Hubo un silencio, roto por el canto de una rapaz nocturna. Sentí una extraña comezón y el recuerdo de Susana me alteró las entrañas. La añoré con fuerza y deseé su cuerpo. Enseguida pensé en mi anfitrión, en su extraña manera de quejarse de su virilidad menguante: había embarazado a una niña de quince años y se aliviaba de la abstinencia que provocaba su preñez con coimas finas. Tal vez tenía menos de los sesenta años que aparentaba.
—Tendrás una opinión formada sobre las mujeres, imagino —dijo Ibn Safi, apurando su segunda copa de licor.
—Desde luego —afirmé resuelto—. Para mí, la menor inteligencia que le achaca el varón es tan sólo supuesta.
—Yo opino igual —coincidió el físico—. El Alcorán la sitúa en un plano más bajo con respecto al hombre, teoría con la que no comulgo. Que no nos oiga nadie —dijo mirando a ambos lados—, pero yo considero a la mujer más lista, hábil, dispuesta y capaz que el hombre varias leguas. No la dejamos levantar cabeza porque no nos conviene, pero el día que la alce, arderá Troya.
—¿Cómo es que no hubo la más mínima queja por parte de la paciente? —pregunté.
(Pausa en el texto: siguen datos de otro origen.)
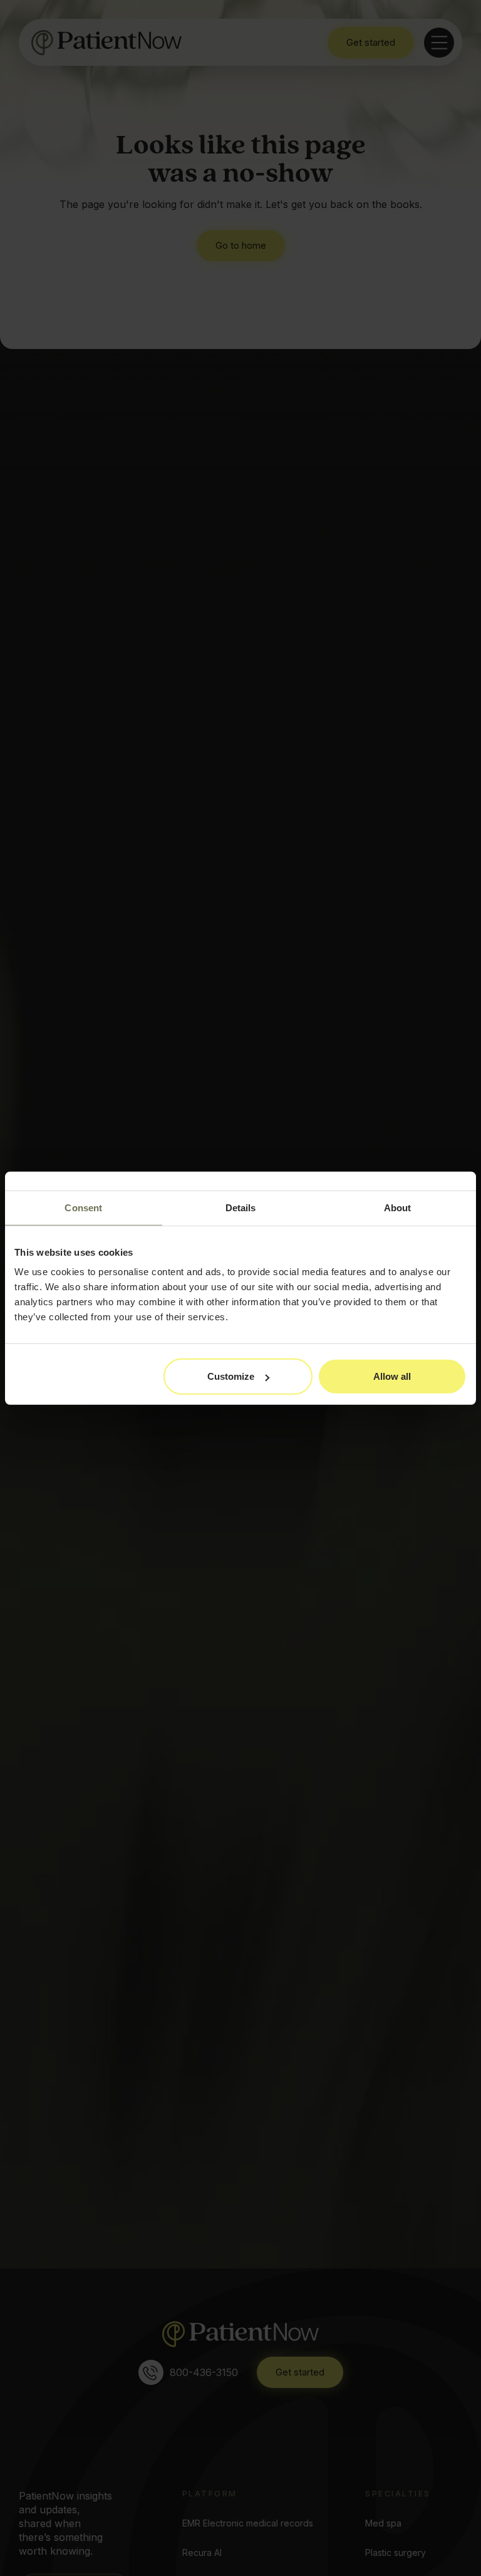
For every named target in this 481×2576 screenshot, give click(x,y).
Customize (230, 1376)
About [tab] (397, 1207)
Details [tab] (240, 1207)
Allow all (392, 1376)
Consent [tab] (83, 1207)
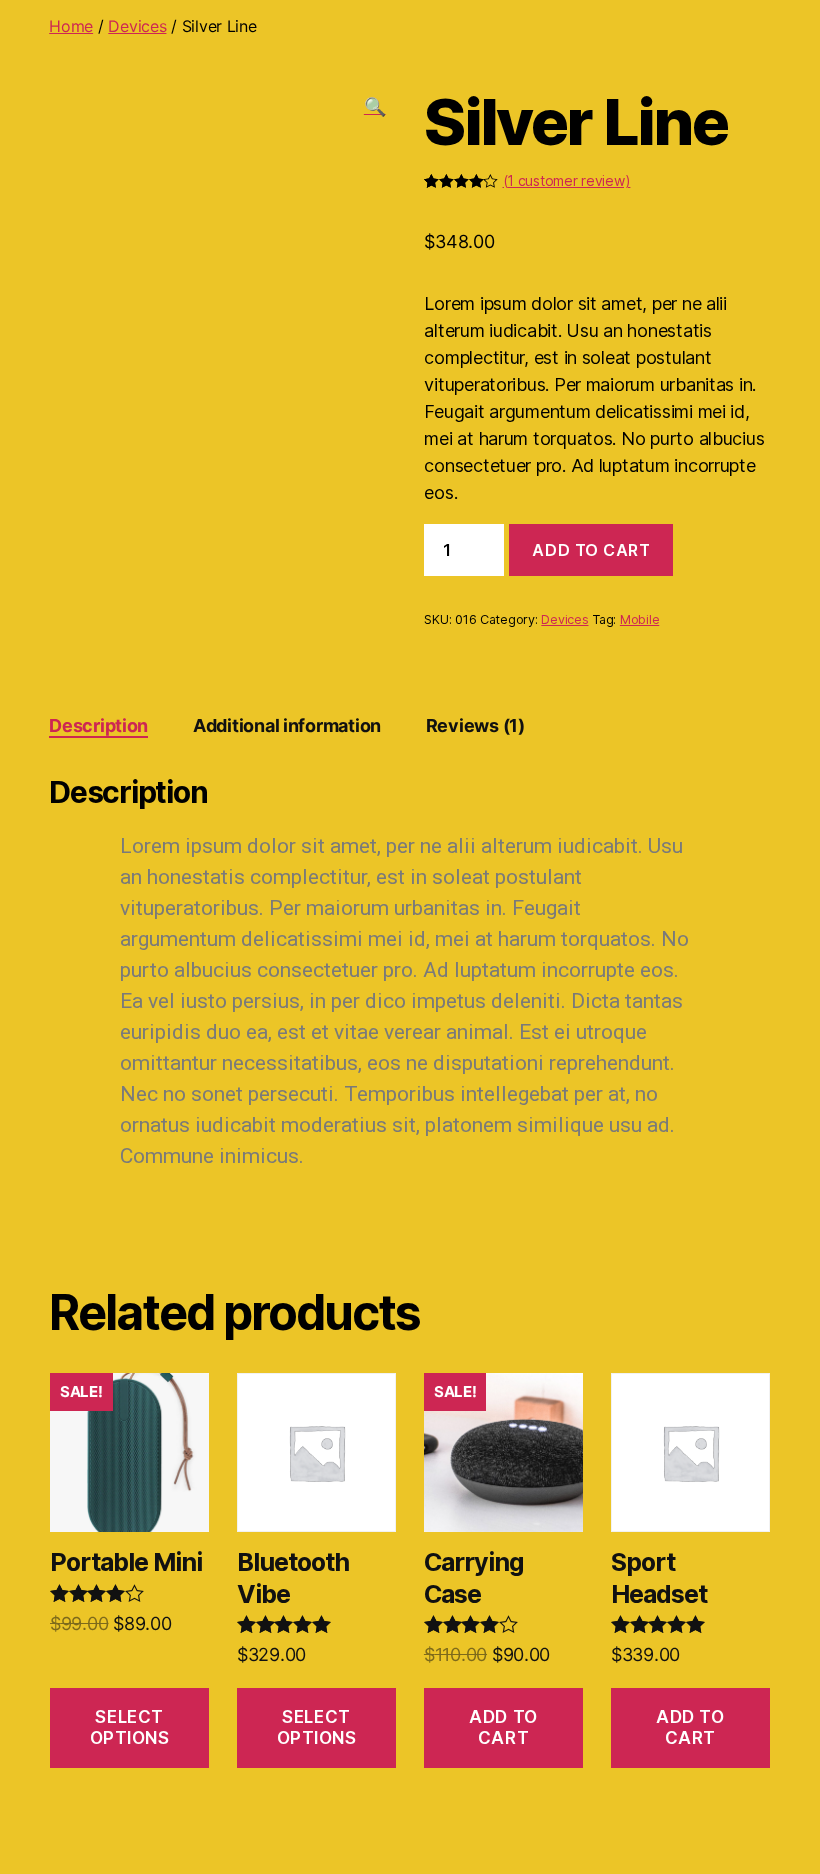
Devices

Habíamos cenado y tomábamos licor de arack sentados en el patio, pues hacía calor. En el cielo estrellado brillaban los luceros con más fuerza que en Córdoba. Se escuchaba el rumor de la noche anterior, un delicioso cuchicheo de voces y risas sofocadas de féminas presuntamente hermosas. Sabía que finalmente las conocería, pues es costumbre mora presentar al invitado a las esposas y concubinas la noche antes de su partida, para evitar problemas.
—La túnica alba ocular, que Galeno llamó conjuntiva, es indolora pues no tiene nervios —sostuvo mi anfitrión—. Ocurre en otras partes del cuerpo. La mucosa de la boca, por ejemplo, es mucho menos sensible que la piel. Por ello, en las operaciones sobre la conjuntiva no se precisa ningún tipo de anestesia.
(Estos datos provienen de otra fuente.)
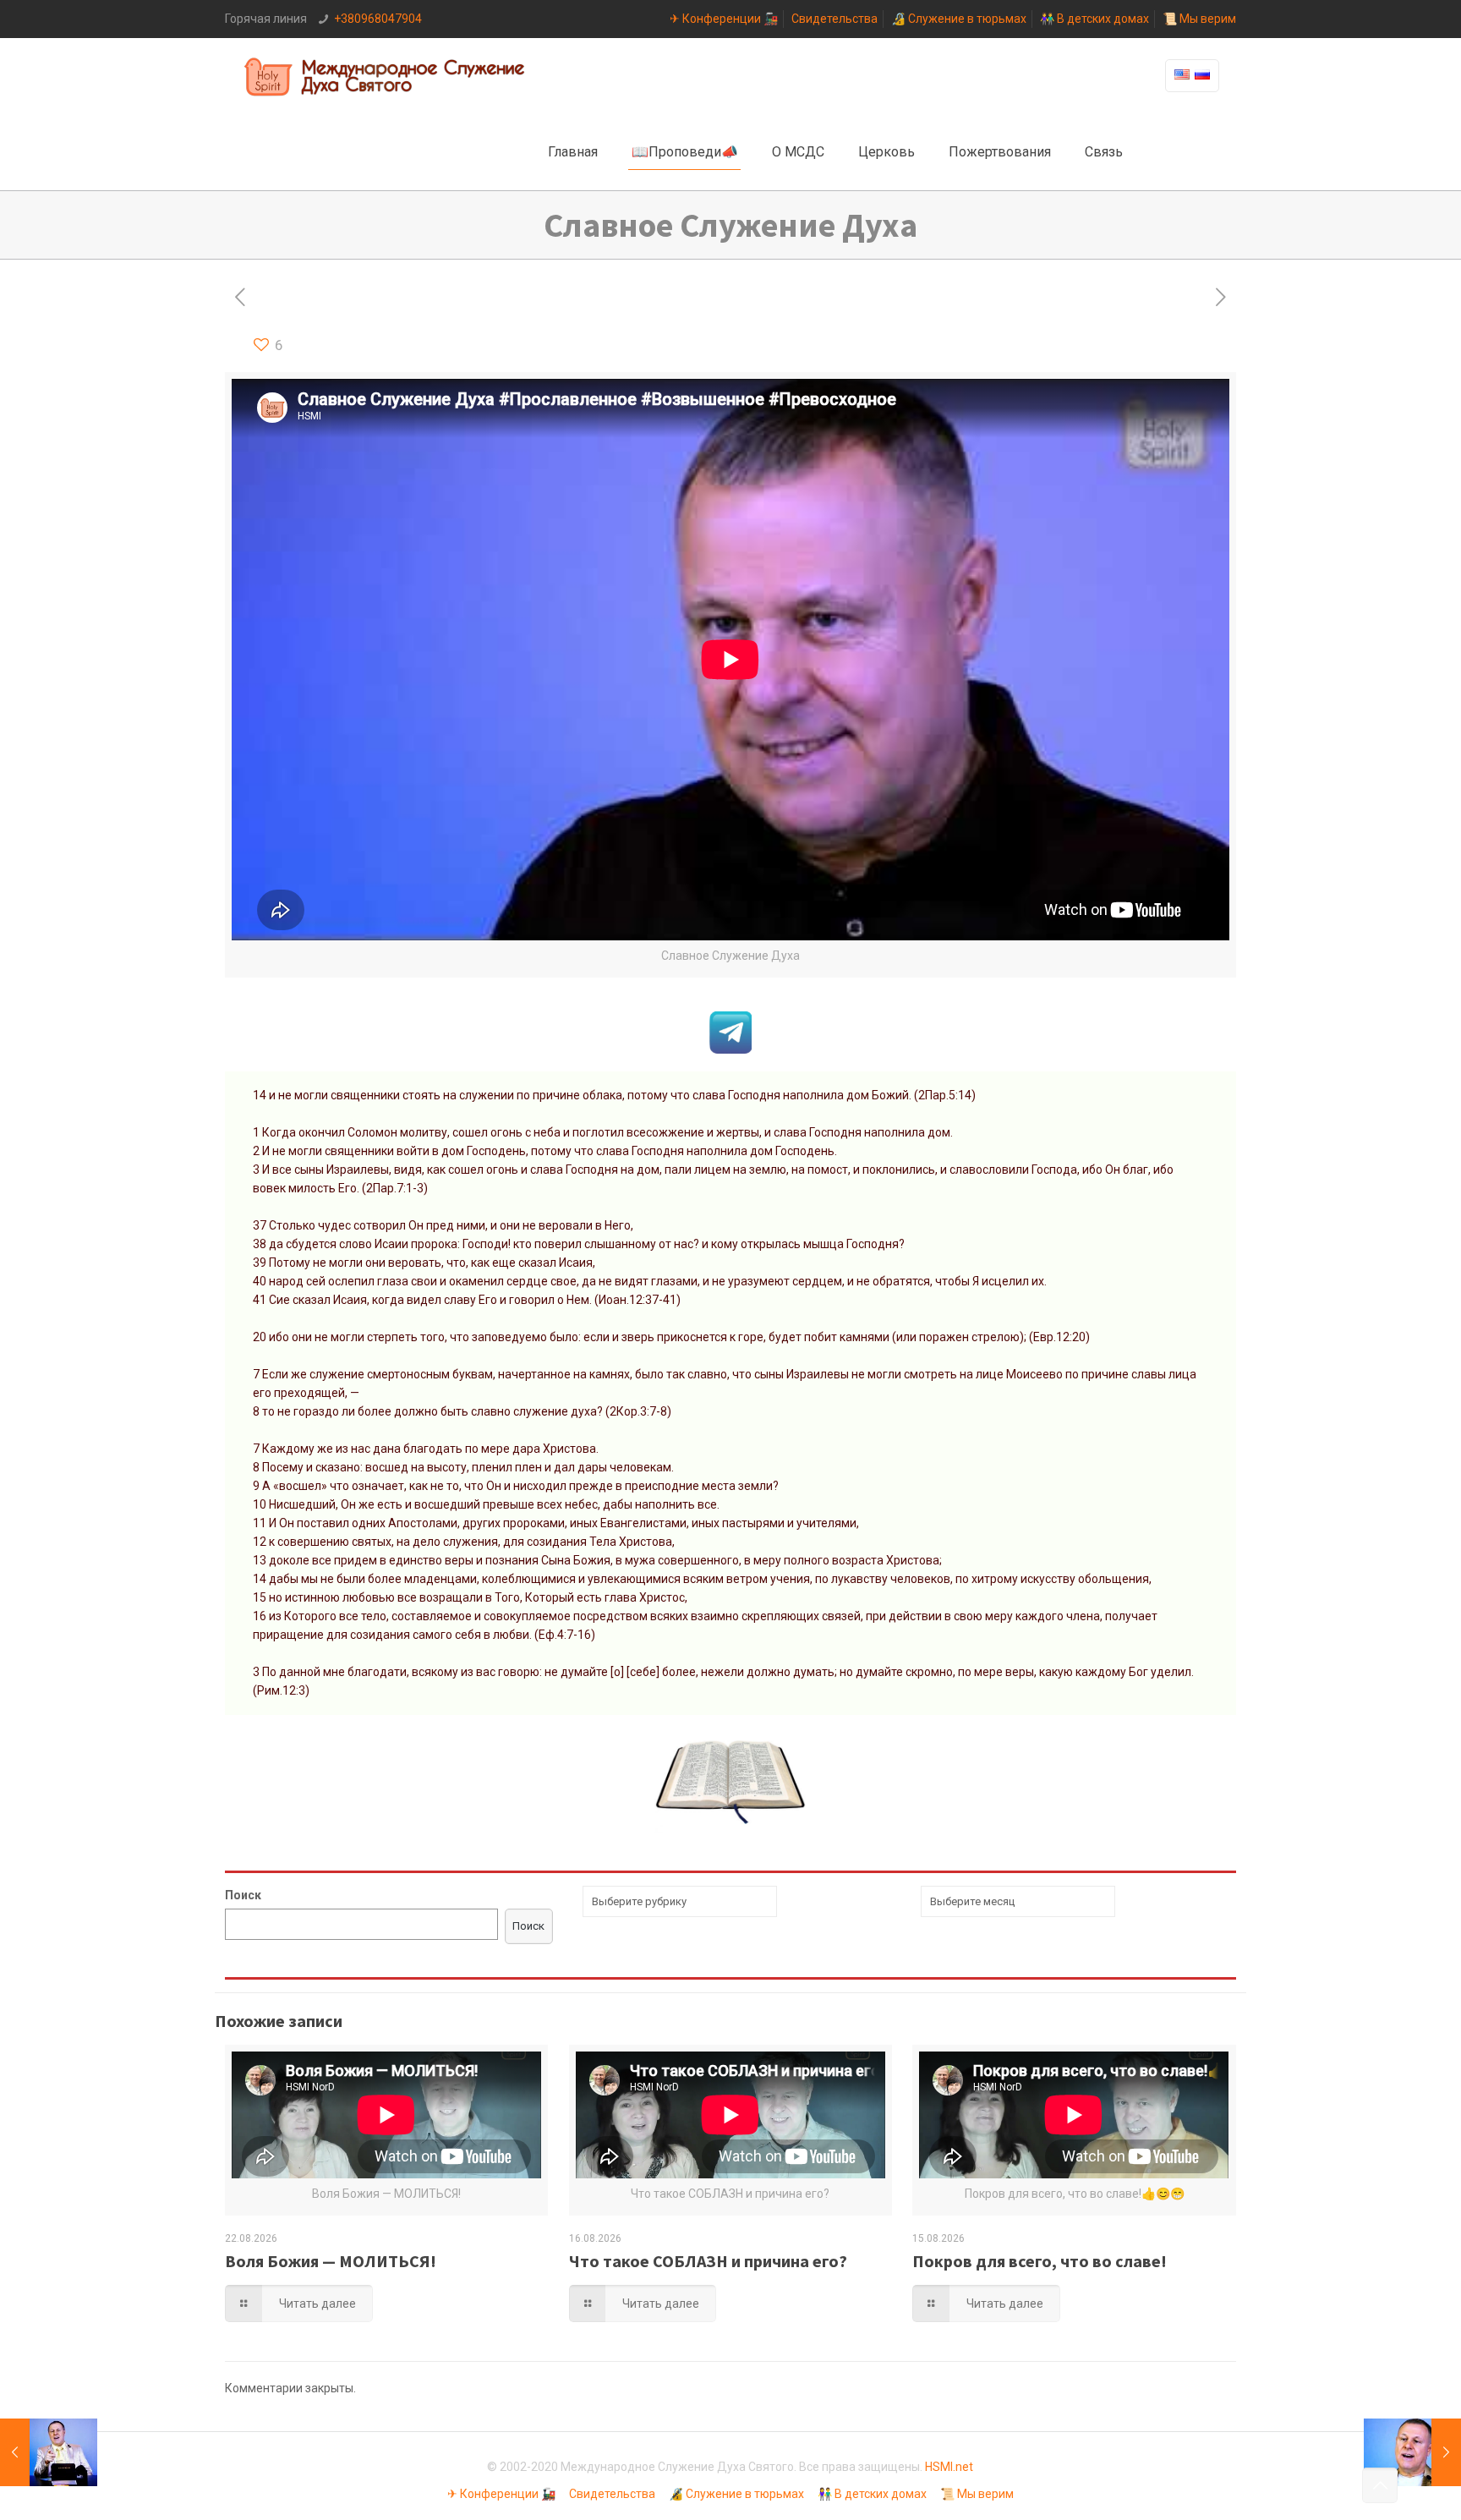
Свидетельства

—¿Y en cuanto al lavado de manos?
—Para mí es importante. Sé que otros cirujanos no lo hacen en una actitud que considero impropia y sobre todo estúpida. Nos lavamos las manos y los pies para entrar purificados a la mezquita, y con ello admitimos que las manos y pies transportan impurezas y materias sucias e incluso emponzoñadas. Si ello es así en un templo, ¿cuánto más no lo será en el cuerpo humano, el más importante de los templos? El enemigo principal de la cirugía en general, y de la ocular en particular, es la infección. La supuración del ojo después de la intervención es un cataclismo que normalmente comporta la ceguera o la pérdida del órgano. Nada sabemos del mecanismo de la infección. Nuestra ignorancia es tal, que hasta Galeno suponía que el pus es algo natural en una herida y ayuda a su cicatrización. Al-Razi hizo algún tímido adelanto, pero sin salir de las teorías que conoces tan bien como yo: miasmas volanderas, humores pútridos, corrupción por el calor del aire, contaminación del agua… De mí puedo decirte que, desde que mi ayudante y yo nos lavamos concienzudamente, las infecciones casi han desaparecido en mi casuística o representan un porcentaje mínimo.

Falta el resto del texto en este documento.